▸ Exercise: Transcribe each of the entries exactly.

▸ Available data:

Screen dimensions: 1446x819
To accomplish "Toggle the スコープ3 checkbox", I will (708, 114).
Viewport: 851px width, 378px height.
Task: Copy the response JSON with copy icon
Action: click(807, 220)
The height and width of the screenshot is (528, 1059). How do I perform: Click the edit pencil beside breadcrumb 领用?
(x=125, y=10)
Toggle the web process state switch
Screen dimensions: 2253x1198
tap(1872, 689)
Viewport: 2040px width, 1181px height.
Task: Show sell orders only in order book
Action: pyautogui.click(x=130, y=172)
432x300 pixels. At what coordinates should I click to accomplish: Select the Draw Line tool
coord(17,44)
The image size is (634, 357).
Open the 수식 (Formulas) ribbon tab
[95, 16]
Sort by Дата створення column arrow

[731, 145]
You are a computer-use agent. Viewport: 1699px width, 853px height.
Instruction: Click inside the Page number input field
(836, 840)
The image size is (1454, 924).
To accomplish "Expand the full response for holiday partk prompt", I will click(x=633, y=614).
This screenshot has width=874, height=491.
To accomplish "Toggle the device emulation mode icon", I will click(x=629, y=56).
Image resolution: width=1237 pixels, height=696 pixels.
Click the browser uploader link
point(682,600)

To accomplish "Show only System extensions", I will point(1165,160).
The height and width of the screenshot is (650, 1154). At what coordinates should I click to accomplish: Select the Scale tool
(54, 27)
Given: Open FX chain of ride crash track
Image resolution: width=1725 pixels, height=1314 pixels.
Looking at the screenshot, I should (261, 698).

▸ Answer for the task:
Screen dimensions: 1446x819
To accomplish "Toggle the スコープ3 checkbox", I will (708, 114).
Viewport: 851px width, 378px height.
Task: Copy the response JSON with copy icon
Action: click(807, 220)
The height and width of the screenshot is (528, 1059). How do I perform: Click the edit pencil beside breadcrumb 领用?
(x=125, y=10)
Toggle the web process state switch
Screen dimensions: 2253x1198
tap(1872, 689)
Viewport: 2040px width, 1181px height.
Task: Show sell orders only in order book
Action: pyautogui.click(x=130, y=172)
432x300 pixels. At what coordinates should I click to accomplish: Select the Draw Line tool
coord(17,44)
The image size is (634, 357).
Open the 수식 (Formulas) ribbon tab
[95, 16]
Sort by Дата створення column arrow

[731, 145]
You are a computer-use agent. Viewport: 1699px width, 853px height.
Instruction: Click inside the Page number input field
(836, 840)
The image size is (1454, 924).
To accomplish "Expand the full response for holiday partk prompt", I will click(x=633, y=614).
This screenshot has width=874, height=491.
To accomplish "Toggle the device emulation mode icon", I will click(x=629, y=56).
Image resolution: width=1237 pixels, height=696 pixels.
Click the browser uploader link
point(682,600)

To accomplish "Show only System extensions", I will point(1165,160).
The height and width of the screenshot is (650, 1154). At what coordinates should I click to accomplish: Select the Scale tool
(54, 27)
Given: Open FX chain of ride crash track
Image resolution: width=1725 pixels, height=1314 pixels.
Looking at the screenshot, I should (261, 698).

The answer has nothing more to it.